Task A
Reproduce the passage of the macro lens forum thread starting at "Must have been" and ending at "with infinity focus.".
Task B
Pick up the macro lens forum thread after its last sentence and write what comes next.
--- begin Text provided ---
It won't have AF or IS though.


----------



## Hjalmarg1 (Feb 9, 2015)

mrsfotografie said:


> Fisheye macro????


My 15mm f2.8 fisheye with MFD of 15cm can focus as close as a macro.


----------



## Simen1 (Feb 9, 2015)

A macro 3D lens


----------



## Tyroop (Feb 9, 2015)

Softfocus like the 135/f2.8? No, it wouldn't be a 'world first' - I had that feature with my non-L 100mm macro. The lens was also capable of activating the soft focus feature at random. When I replaced it with the L IS version the feature had disappeared completely.


----------



## epsiloneri (Feb 9, 2015)

Mt Spokane Photography said:


> Are you asking for the MP-E65 to be in focus as you move the lens in closer or further away?


That would be really nice, and wouldn't have to break the laws of physics. Just fix the plane of focus to, say, 300mm from the camera image plane. Then let the magnification change by extending the lens by the appropriate amount, without changing focus distance from the image plane. The subject-to-front lens distance would change, but not the subject-to-camera body distance. One would still need a rail for focus stacking, but it would cut down on one variable for framing.



Hjalmarg1 said:


> My 15mm f2.8 fisheye with MFD of 15cm can focus as close as a macro.


Yes, but can you get 1:1 magnification? 



Tyroop said:


> Softfocus like the 135/f2.8? No, it wouldn't be a 'world first' - I had that feature with my non-L 100mm macro. The lens was also capable of activating the soft focus feature at random.


Must have been a problem with your specific copy, I see no significant IQ difference between the L and non-L 100mm macros (I've used both).


----------



## Alejandro (Feb 9, 2015)

¿Have you seen the Venus 60mm f/2.8 2:1 Macro lens WITH infinity focus?

With this in hand im guessing a 100m/180mm f/2.8 2:1 or 3:1 Macro with infinity focus.


----------



## Sabaki (Feb 9, 2015)

My first question would be, is this a dedicated macro lens that only does macro?

For the engineers and technicians amongst you: Is it at all physically possible to gain greater depth of field by changing the lens design or perhaps the distance to/from the sensor or is this relationship set in stone?

If I could dream...internal lighting that will illuminate your subject with 100% beautifully diffused light!


----------



## lol (Feb 9, 2015)

Mt Spokane Photography said:


> Parfocal applies to a zoom. http://en.wikipedia.org/wiki/Parfocal_lens
> 
> Are you asking for the MP-E65 to be in focus as you move the lens in closer or further away? That's a depth of field issue, and its limited by physics, which is why someone suggested a stepper motor for stacked images. You will have to focus a lens when you move it closer or further away.
--- end Text provided ---
--- begin Data shown ---
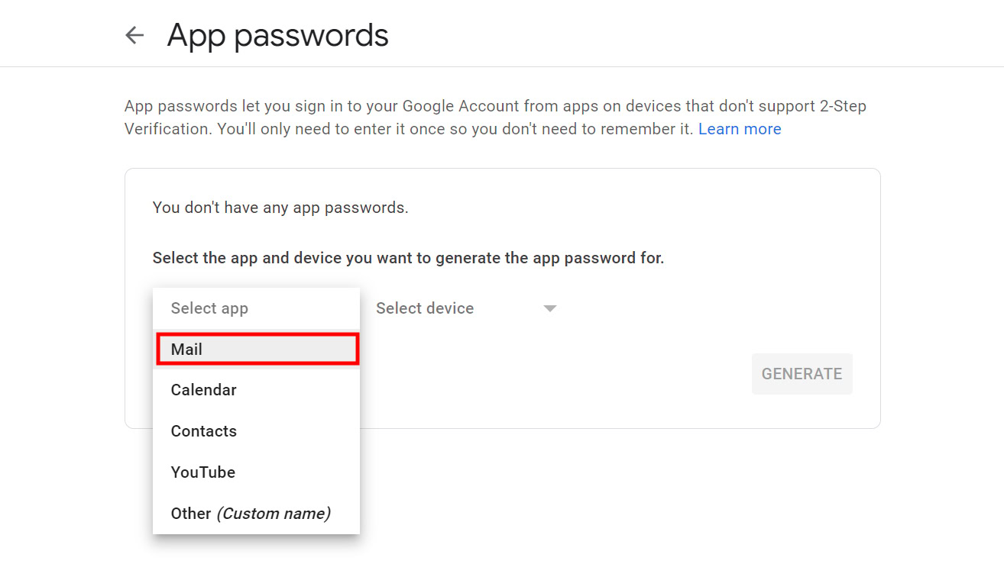The width and height of the screenshot is (1004, 564).
Task: Click "generate the app password for" text
Action: point(549,258)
--- end Data shown ---
Right answer A
Must have been a problem with your specific copy, I see no significant IQ difference between the L and non-L 100mm macros (I've used both).


----------



## Alejandro (Feb 9, 2015)

¿Have you seen the Venus 60mm f/2.8 2:1 Macro lens WITH infinity focus?

With this in hand im guessing a 100m/180mm f/2.8 2:1 or 3:1 Macro with infinity focus.

Right answer B
[quote author=Wikipedia]A parfocal lens is a lens that stays in focus when *magnification*/focal length is changed.[/quote]

This is nothing to do with changing focusing distances, nor is it directly related to depth of field. As epsiloneri described, "all" I's like is not to have to refocus when changing magnification with an MP-E style lens. I never said it would be easy to implement but it is in theory possible. It would be acceptable if the focal length wasn't constant to make things easier. e.g. if it was a zoom lens.


----------



## bf (Feb 9, 2015)

First Ef-m macro!


----------



## 9VIII (Feb 9, 2015)

GMCPhotographics said:


> At a guess, I think it'll be a TS-e macro lens. Fairly long, say around 100mm.



They've been rumored to replace the 90mm TS-E for over a year now, if the 130mm TS-E is a true macro lens, I'll be in heaven.


----------



## scyrene (Feb 9, 2015)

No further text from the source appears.